EXCERPT →

Answer:) It depends which era you are referring to. We had immigrants arrive 22,000 years ago, 12,000 years ago, 500 years ago, and ever since.
The phrase American Dream was coined in the 1930s, so technically nobody came for the “American Dream” before then. But let’s look at the earliest European immigrants, Jamestown and Plimoth. They faced harsh weather, no experience with the local soil, only one big boat to travel in, nothing to fish with at the outset, and hostile indigenous tribes. Jamestown collapsed, Plimoth just barely made it.
Then you had three hundred years of forced immigration for Africans, and there’s no shadow of a doubt that their lives were the most difficult of all.
Italians, Irish, Poles, and other Catholic and Eastern Orthodox immigrants faced harsh discrimination. Clubfoot was one of the most common childhood maladies in Boston, because of walking in winter with no shoes.
The Chinese were invited over to build the railroads, then forcibly ejected, with serious restrictions place on Asian immigrants every few decades, and of course our concentration camps for the Japanese in WW2.
Mexicans have always lived in the part of Mexico we stole from them, but the ability to cross the artificial border has been frequently adjusted, based on the political winds and the need for labor.

EXTRACTED MATERIAL →
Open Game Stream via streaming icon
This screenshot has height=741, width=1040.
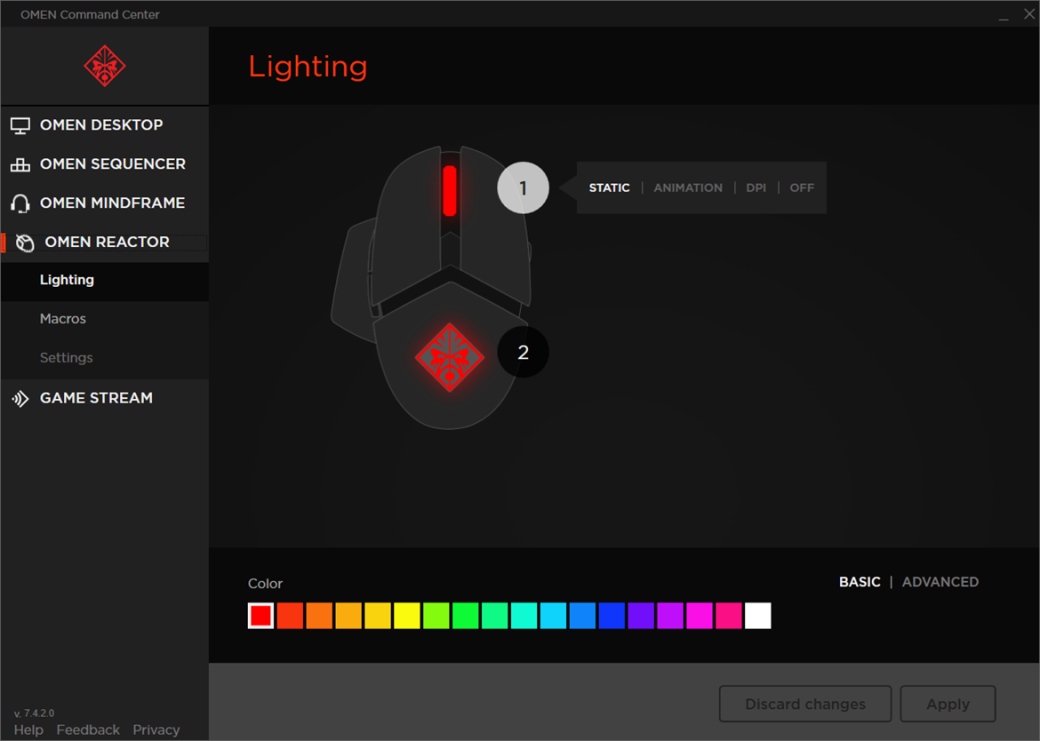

* * *

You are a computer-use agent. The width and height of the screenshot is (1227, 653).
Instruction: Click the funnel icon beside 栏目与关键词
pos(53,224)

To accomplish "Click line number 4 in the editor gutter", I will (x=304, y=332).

DIRECTIONS → Return everything from "The Chinese were" down to "Japanese in WW2." in the answer on American immigration above, word for word.

ANSWER AREA →
The Chinese were invited over to build the railroads, then forcibly ejected, with serious restrictions place on Asian immigrants every few decades, and of course our concentration camps for the Japanese in WW2.